■ **Exercise directions**
Output every entry exactly as written.

■ **Excerpted records**
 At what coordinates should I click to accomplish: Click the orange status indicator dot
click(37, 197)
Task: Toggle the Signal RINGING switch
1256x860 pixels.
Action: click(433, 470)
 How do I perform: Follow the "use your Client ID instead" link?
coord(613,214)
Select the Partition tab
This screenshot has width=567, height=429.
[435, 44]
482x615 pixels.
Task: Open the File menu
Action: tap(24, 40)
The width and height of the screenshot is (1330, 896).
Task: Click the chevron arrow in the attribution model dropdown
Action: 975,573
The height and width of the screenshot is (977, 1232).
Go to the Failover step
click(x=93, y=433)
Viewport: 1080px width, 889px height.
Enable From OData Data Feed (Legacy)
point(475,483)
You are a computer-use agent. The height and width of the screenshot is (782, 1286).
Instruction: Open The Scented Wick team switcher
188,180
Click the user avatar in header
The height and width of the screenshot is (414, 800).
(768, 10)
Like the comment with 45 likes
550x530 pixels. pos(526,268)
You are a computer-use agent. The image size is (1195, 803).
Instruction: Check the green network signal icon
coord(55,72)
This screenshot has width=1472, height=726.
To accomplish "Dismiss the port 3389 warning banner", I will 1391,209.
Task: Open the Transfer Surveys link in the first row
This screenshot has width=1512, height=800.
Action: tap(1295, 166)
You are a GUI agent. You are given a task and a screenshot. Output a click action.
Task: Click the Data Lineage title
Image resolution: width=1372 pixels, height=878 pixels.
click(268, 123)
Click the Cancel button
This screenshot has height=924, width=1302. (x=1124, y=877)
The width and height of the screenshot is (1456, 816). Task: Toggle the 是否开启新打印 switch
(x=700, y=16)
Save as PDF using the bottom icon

■ **Exercise answer**
 At what coordinates should I click to accomplish: Click the orange status indicator dot
click(37, 197)
Task: Toggle the Signal RINGING switch
1256x860 pixels.
Action: click(433, 470)
 How do I perform: Follow the "use your Client ID instead" link?
coord(613,214)
Select the Partition tab
This screenshot has width=567, height=429.
[435, 44]
482x615 pixels.
Task: Open the File menu
Action: tap(24, 40)
The width and height of the screenshot is (1330, 896).
Task: Click the chevron arrow in the attribution model dropdown
Action: 975,573
The height and width of the screenshot is (977, 1232).
Go to the Failover step
click(x=93, y=433)
Viewport: 1080px width, 889px height.
Enable From OData Data Feed (Legacy)
point(475,483)
You are a computer-use agent. The height and width of the screenshot is (782, 1286).
Instruction: Open The Scented Wick team switcher
188,180
Click the user avatar in header
The height and width of the screenshot is (414, 800).
(768, 10)
Like the comment with 45 likes
550x530 pixels. pos(526,268)
You are a computer-use agent. The image size is (1195, 803).
Instruction: Check the green network signal icon
coord(55,72)
This screenshot has width=1472, height=726.
To accomplish "Dismiss the port 3389 warning banner", I will 1391,209.
Task: Open the Transfer Surveys link in the first row
This screenshot has width=1512, height=800.
Action: tap(1295, 166)
You are a GUI agent. You are given a task and a screenshot. Output a click action.
Task: Click the Data Lineage title
Image resolution: width=1372 pixels, height=878 pixels.
click(268, 123)
Click the Cancel button
This screenshot has height=924, width=1302. (x=1124, y=877)
The width and height of the screenshot is (1456, 816). Task: Toggle the 是否开启新打印 switch
(x=700, y=16)
Save as PDF using the bottom icon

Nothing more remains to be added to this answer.